▶ **Data in this exercise**
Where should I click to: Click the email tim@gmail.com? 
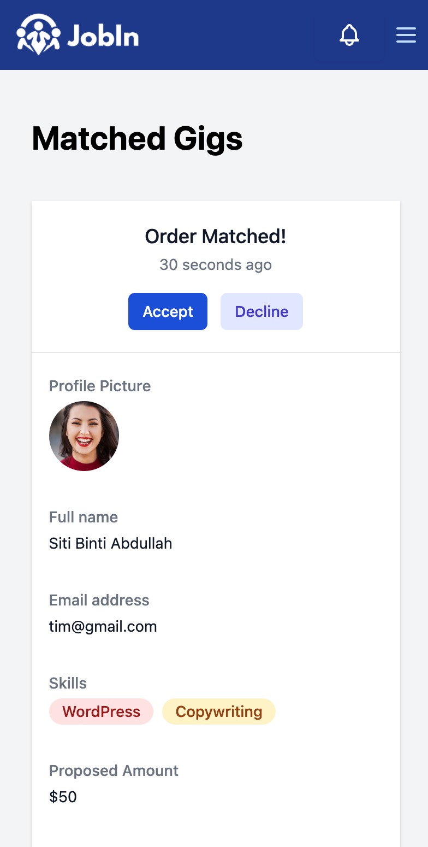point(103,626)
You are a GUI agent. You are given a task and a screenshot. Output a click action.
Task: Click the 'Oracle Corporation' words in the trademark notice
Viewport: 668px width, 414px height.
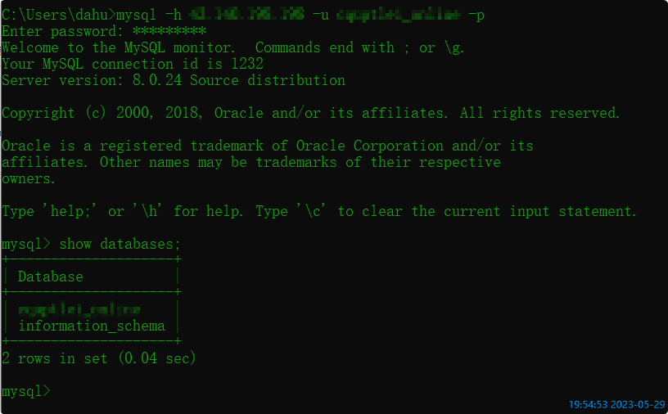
==
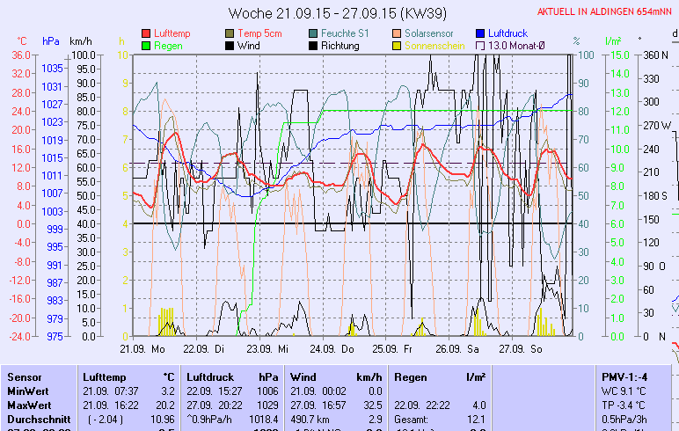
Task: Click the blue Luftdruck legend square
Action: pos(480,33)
==
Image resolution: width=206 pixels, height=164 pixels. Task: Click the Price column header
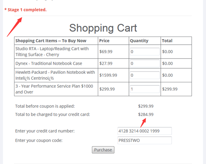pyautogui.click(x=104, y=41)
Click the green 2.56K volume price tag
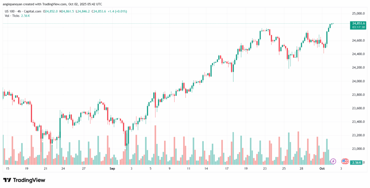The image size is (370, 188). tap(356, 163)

▶ **Work request**
Only one stretch of the listing above is to be duplicated: the lines from the one containing "Where should I" through the one containing "Viewport: 668px width, 414px height.", both included. Copy them exactly, minus the pictures.

▶ **The completed task**
Where should I click to: Click the email tim@gmail.com? 
point(103,626)
You are a GUI agent. You are given a task and a screenshot. Output a click action.
Task: Click the 'Oracle Corporation' words in the trademark notice
Viewport: 668px width, 414px height.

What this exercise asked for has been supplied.